This tutorial text gives a unifying perspective on machine learning by covering both probabilistic and deterministic approaches -which are based on optimization techniques – together with the Bayesian inference approach, whose essence lies in the use of a hierarchy of probabilistic models. The book presents the major machine learning methods as they have been developed in different disciplines, such as statistics, statistical and adaptive signal processing and computer science.
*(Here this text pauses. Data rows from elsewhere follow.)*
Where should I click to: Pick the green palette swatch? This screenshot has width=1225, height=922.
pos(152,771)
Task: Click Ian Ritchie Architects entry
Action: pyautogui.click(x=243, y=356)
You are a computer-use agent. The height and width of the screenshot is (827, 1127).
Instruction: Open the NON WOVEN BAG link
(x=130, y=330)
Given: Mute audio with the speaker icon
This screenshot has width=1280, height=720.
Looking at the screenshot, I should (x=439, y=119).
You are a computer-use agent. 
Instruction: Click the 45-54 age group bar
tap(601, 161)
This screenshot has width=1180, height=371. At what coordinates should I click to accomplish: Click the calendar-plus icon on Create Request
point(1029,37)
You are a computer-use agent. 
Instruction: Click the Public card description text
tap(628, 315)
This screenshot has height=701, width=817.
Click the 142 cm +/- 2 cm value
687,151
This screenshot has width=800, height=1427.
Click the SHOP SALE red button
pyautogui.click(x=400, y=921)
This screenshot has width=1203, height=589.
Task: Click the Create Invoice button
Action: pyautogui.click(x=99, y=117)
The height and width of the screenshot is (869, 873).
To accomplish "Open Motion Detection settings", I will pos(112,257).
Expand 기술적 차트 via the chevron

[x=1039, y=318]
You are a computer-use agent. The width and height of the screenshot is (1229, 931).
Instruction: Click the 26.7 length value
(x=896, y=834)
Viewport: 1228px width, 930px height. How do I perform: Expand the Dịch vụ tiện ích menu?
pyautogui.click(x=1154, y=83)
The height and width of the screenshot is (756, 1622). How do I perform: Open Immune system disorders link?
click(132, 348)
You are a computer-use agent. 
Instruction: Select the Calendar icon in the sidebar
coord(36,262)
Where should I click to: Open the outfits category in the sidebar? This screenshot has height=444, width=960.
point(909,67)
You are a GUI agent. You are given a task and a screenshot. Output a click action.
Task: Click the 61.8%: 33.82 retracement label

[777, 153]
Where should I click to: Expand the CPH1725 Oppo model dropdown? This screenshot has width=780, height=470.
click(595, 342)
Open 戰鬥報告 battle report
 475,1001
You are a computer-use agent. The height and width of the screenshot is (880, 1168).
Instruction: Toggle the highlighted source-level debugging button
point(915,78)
Focusing on the physical reasoning behind the mathematics, all the various methods and techniques are explained in depth, supported by examples and problems, giving an invaluable resource to the student and researcher for understanding and applying machine learning concepts.

The book builds carefully from the basic classical methods to the most recent trends, with chapters written to be as self-contained as possible, making the text suitable for different courses: pattern recognition, statistical/adaptive signal processing, statistical/Bayesian learning, as well as short courses on sparse modeling, deep learning, and probabilistic graphical models.

All major classical techniques: Mean/Least-Squares regression and filtering, Kalman filtering, stochastic approximation and online learning, Bayesian classification, decision trees, logistic regression and boosting methods.
The latest trends: Sparsity, convex analysis and optimization, online distributed algorithms, learning in RKH spaces, Bayesian inference, graphical and hidden Markov models, particle filtering, deep learning, dictionary learning and latent variables modeling.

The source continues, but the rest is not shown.